Okunacak Metin:

# # #

Bugün yapılacak Fenerbahçe başkanlık seçimini ilgiyle takip ediyorum günlerdir…
Mehmet Ali Aydınlar’ın da Aziz Yıldırm’ın da yaptıkları konuşmaları dinledim.
Galatasaraylı dostlar ‘Biz Galatasaraylılar Aziz Yıldırım’ın görevde kalmasını tercih ederiz çünkü Galatasaray en çok kupayı onun döneminde aldı ve Avrupa standartlarında Fener’le ile makası açtı’ diye şakalar yapsalar da ben durumun şaka yapılacak yanı kalmadı artık diye düşünenlerdenim.
Aziz Yıldırım’ın kendisine verdiği zararı geçtim, artık Fenerbahçe’ye ve dolayısıyla Türk futboluna verdiği zarar geri dönülemeyecek boyutlara ulaştı.
Neden mi? Çok karışık değil aslında. Aziz Yıldırım’ın son konuşmasında verdiği şu örnek bile futbolu gerçekten seven bir insanın tüylerini diken diken edebilir.
Dedi ki, “Arkadaş, ne biçim bir şike kanunu bu? İnsanın aklından geçirmesi bile suç sayılıyor. Bir insan arabayı çalmak için arabaya biner, anahtarı kontağa sokar, sonra vazgeçip giderse, bu suç sayılır mı?”

# # #

Veri Bölümü:
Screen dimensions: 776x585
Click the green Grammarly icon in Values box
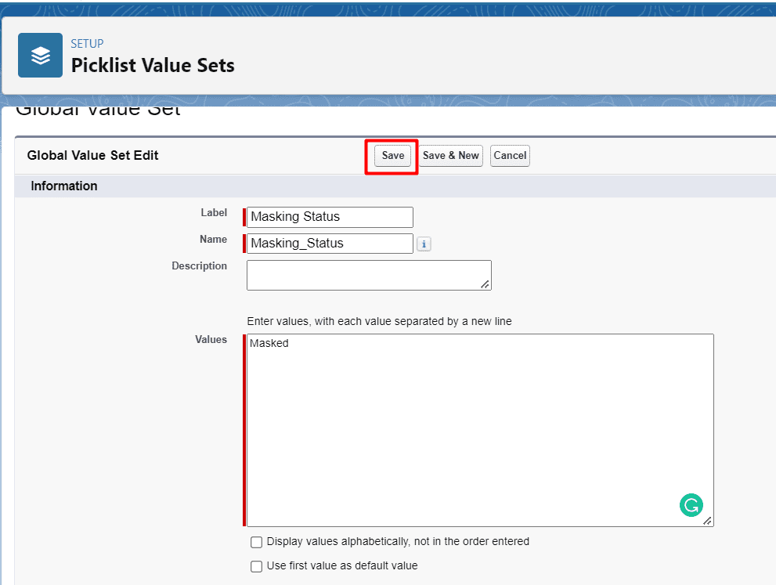(691, 506)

# # #

İstenen Görevler:
(A) Fenerbahçe seçimini konu alan metne göre aşağıdaki ifadelerin doğru olup olmadığını belirtin ve her biri için evet ya da hayır deyip metindeki belirleyici sözleri olduğu gibi alıntılayın: (i) Fenerbahçe başkanlık seçimi bugün yapılacaktır. (ii) Yazar, durumun hâlâ şakaya vurulabileceğini düşünmektedir. (iii) Galatasaraylı dostlar, Aziz Yıldırım'ın görevden ayrılmasını tercih ettiklerini söylemektedir.
(B) Fenerbahçe seçimini konu alan metinde Aziz Yıldırım'ın şike kanununu eleştirirken son konuşmasında verdiği örneği yazın.
Satırların metinle hiçbir ilgisi yoktur.

Görevlerin Yanıtları:
(A)
(i) Evet: "Bugün yapılacak Fenerbahçe başkanlık seçimini"
(ii) Hayır: "ben durumun şaka yapılacak yanı kalmadı artık diye düşünenlerdenim"
(iii) Hayır: "Biz Galatasaraylılar Aziz Yıldırım’ın görevde kalmasını tercih ederiz"

(B) Arabayı çalmak için arabaya binip anahtarı kontağa sokan, sonra vazgeçip giden birinin suç işlemiş sayılıp sayılmayacağını sordu.